Excerpted records:
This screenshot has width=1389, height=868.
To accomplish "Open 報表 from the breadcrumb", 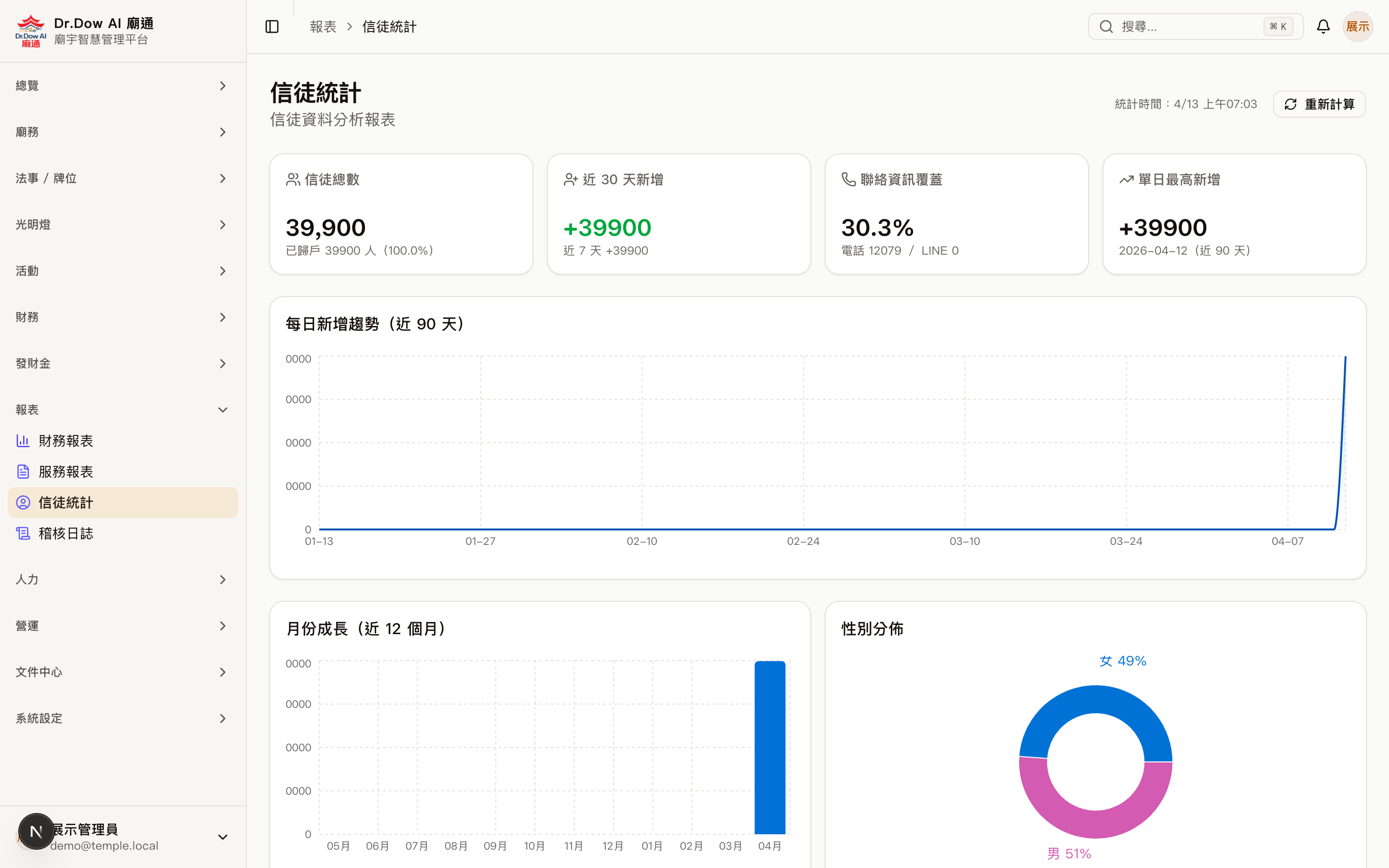I will (x=323, y=26).
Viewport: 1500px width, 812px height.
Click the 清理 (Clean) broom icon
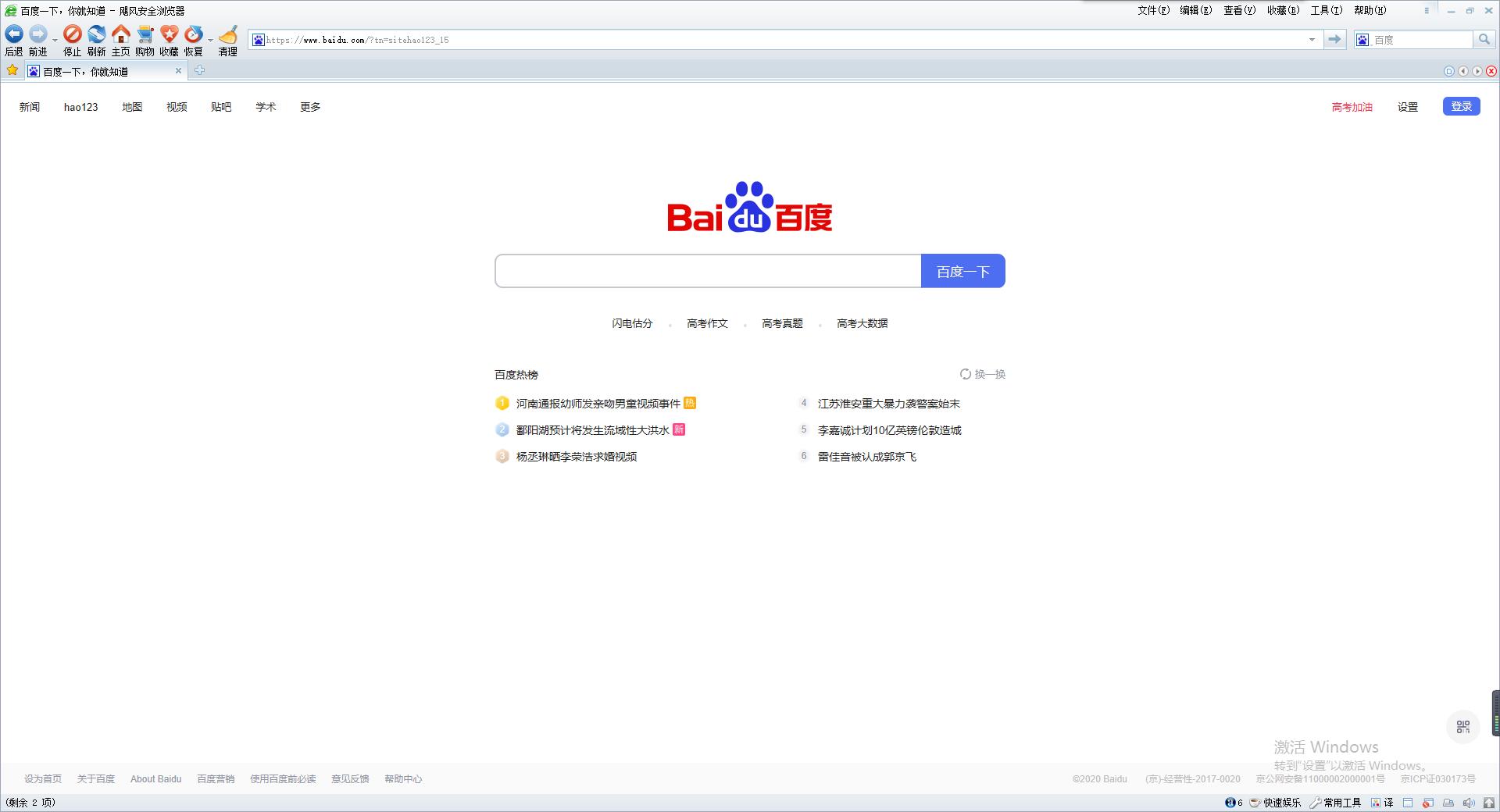[227, 34]
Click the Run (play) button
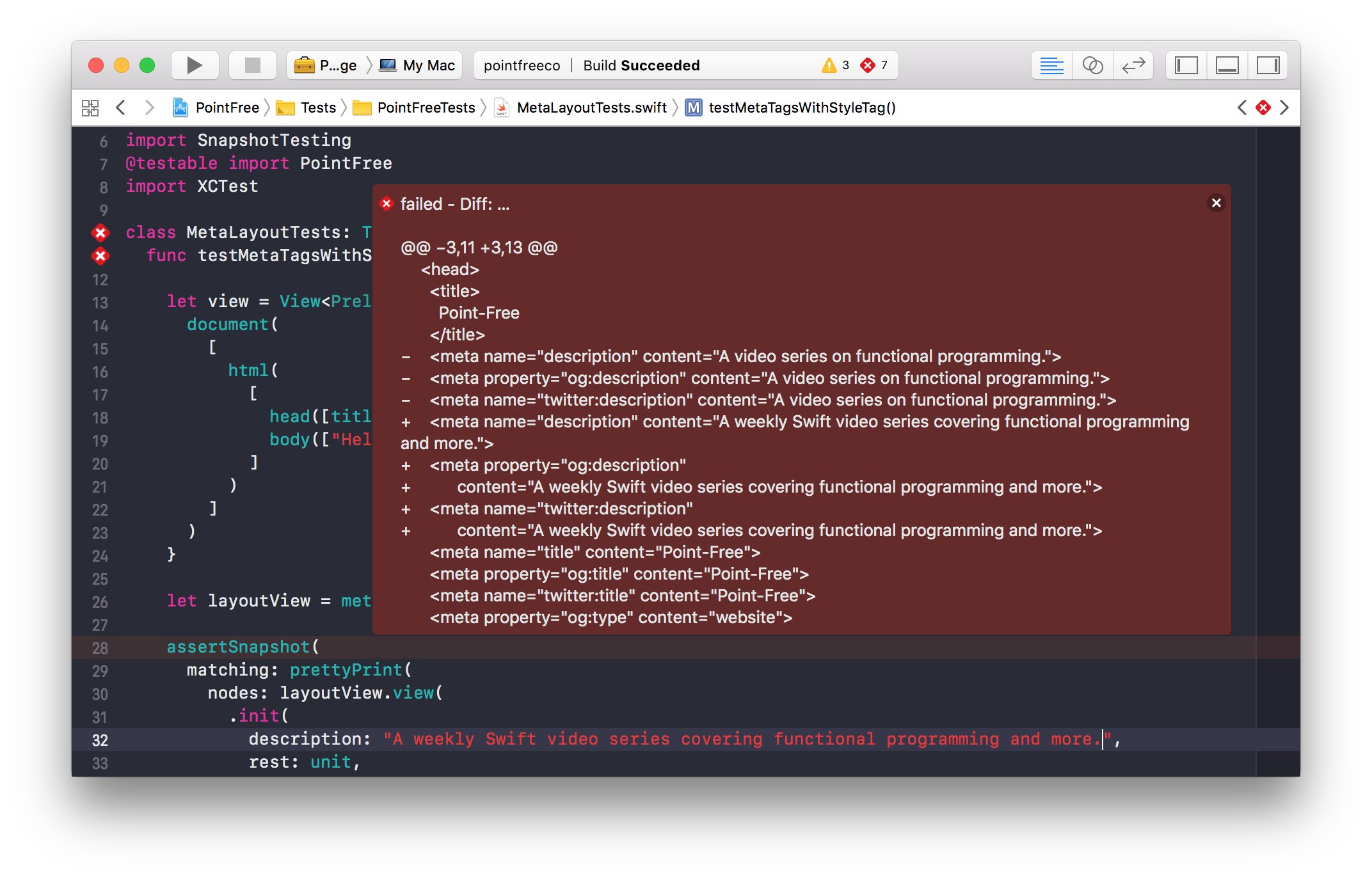The height and width of the screenshot is (879, 1372). 195,65
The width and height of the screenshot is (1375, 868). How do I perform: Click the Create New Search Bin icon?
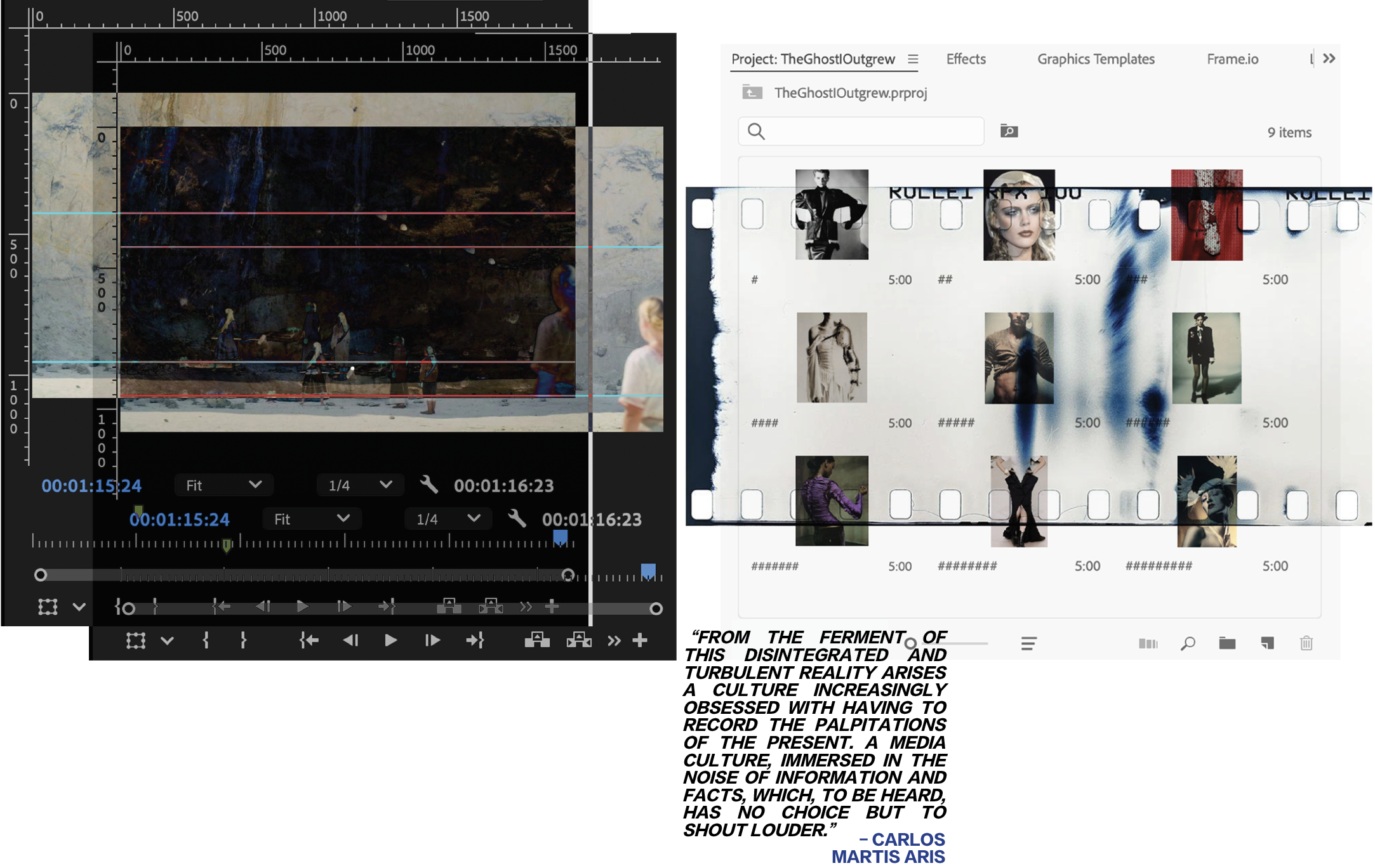coord(1009,131)
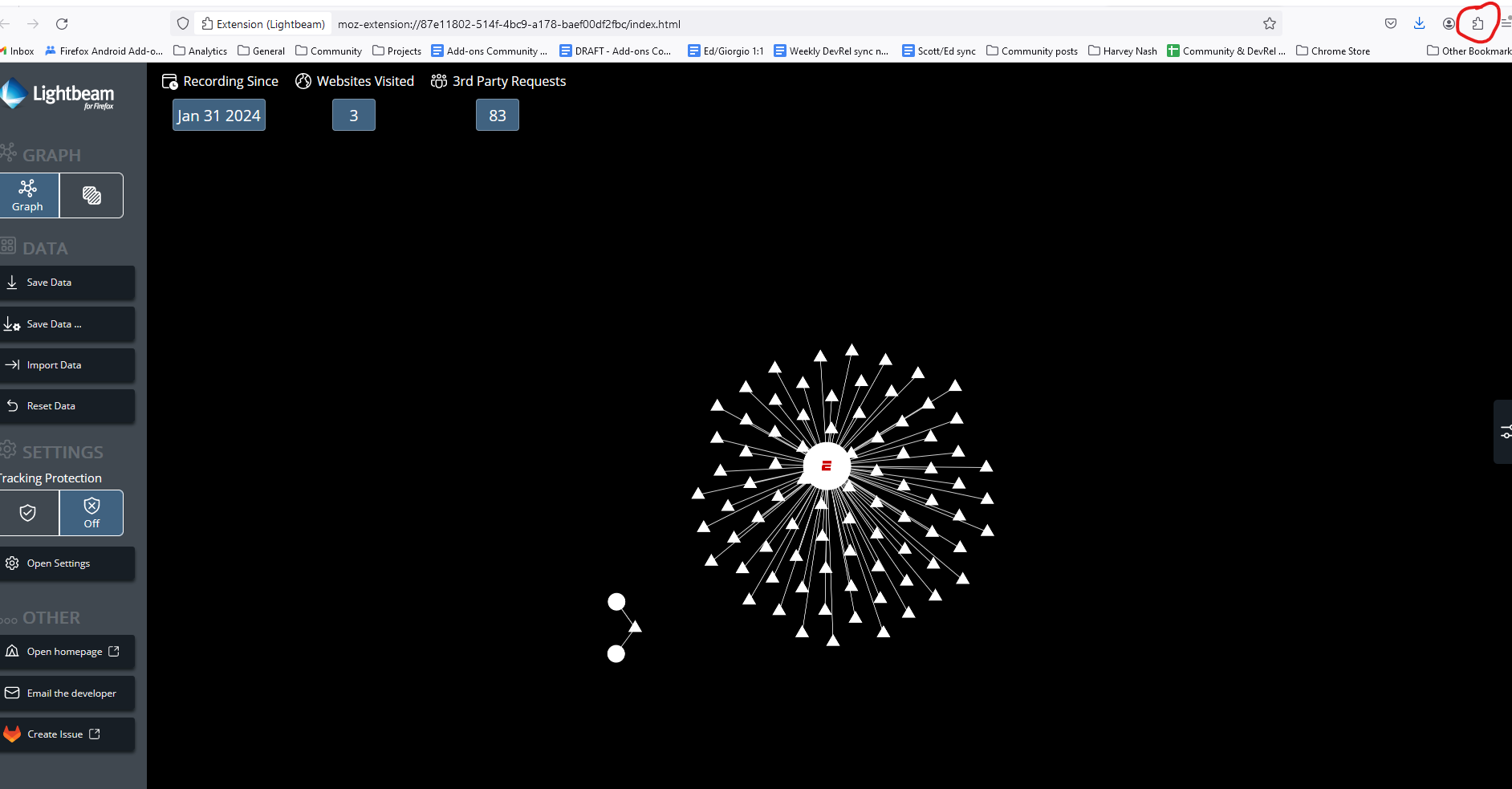The height and width of the screenshot is (789, 1512).
Task: Open the Weekly DevRel sync bookmark
Action: click(831, 51)
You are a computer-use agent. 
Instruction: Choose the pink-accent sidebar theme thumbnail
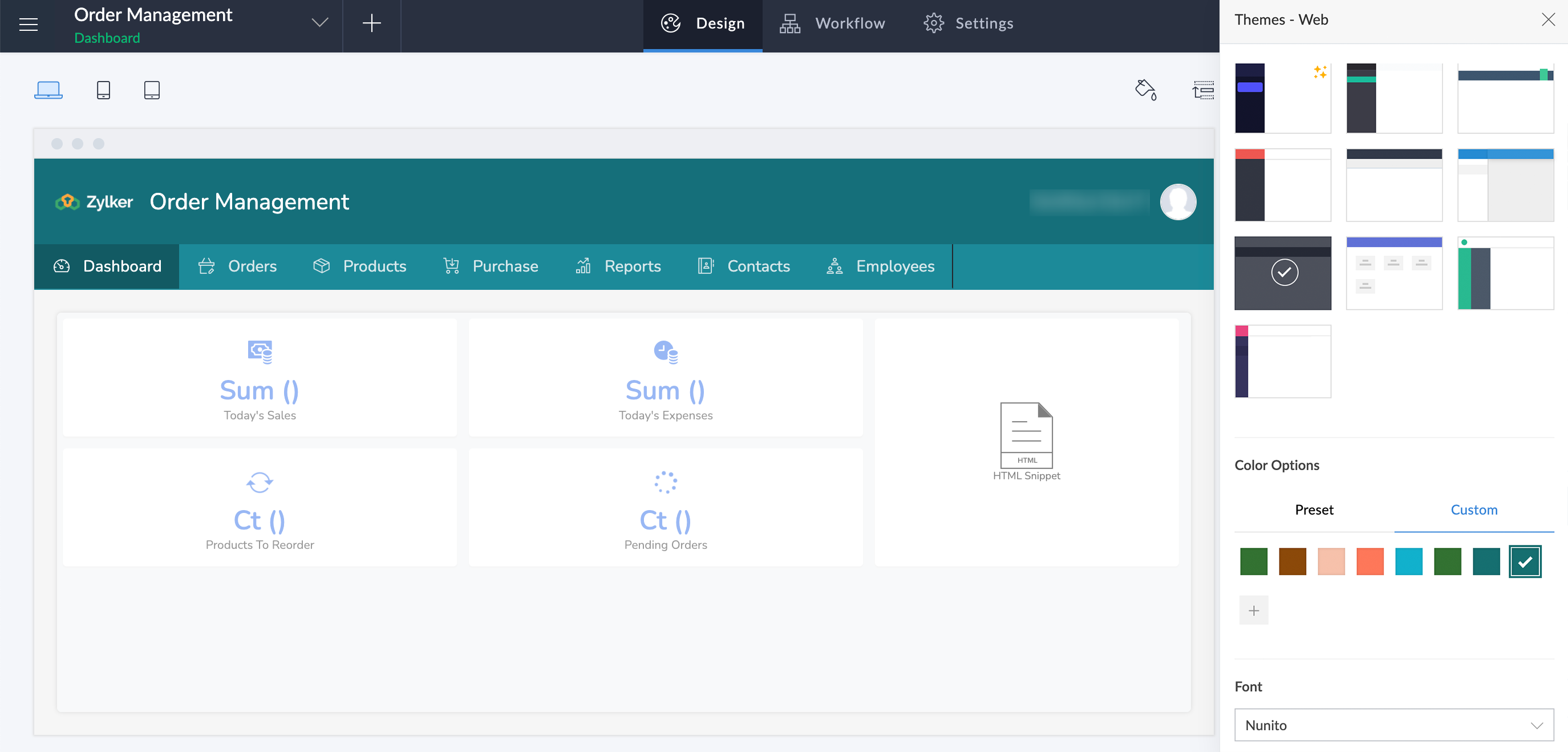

Directions: Each line from the one containing "Click the 清理 (Clean) broom icon" through the end of the records above is to be retyped exactly, with the pictures omitted and nothing added.

Result of the exercise:
Click the 清理 (Clean) broom icon
[227, 34]
Click the Run (play) button
The height and width of the screenshot is (879, 1372). 195,65
The width and height of the screenshot is (1375, 868). How do I perform: Click the Create New Search Bin icon?
coord(1009,131)
The height and width of the screenshot is (789, 1512).
Task: Open the Weekly DevRel sync bookmark
Action: click(831, 51)
You are a computer-use agent. 
Instruction: Choose the pink-accent sidebar theme thumbnail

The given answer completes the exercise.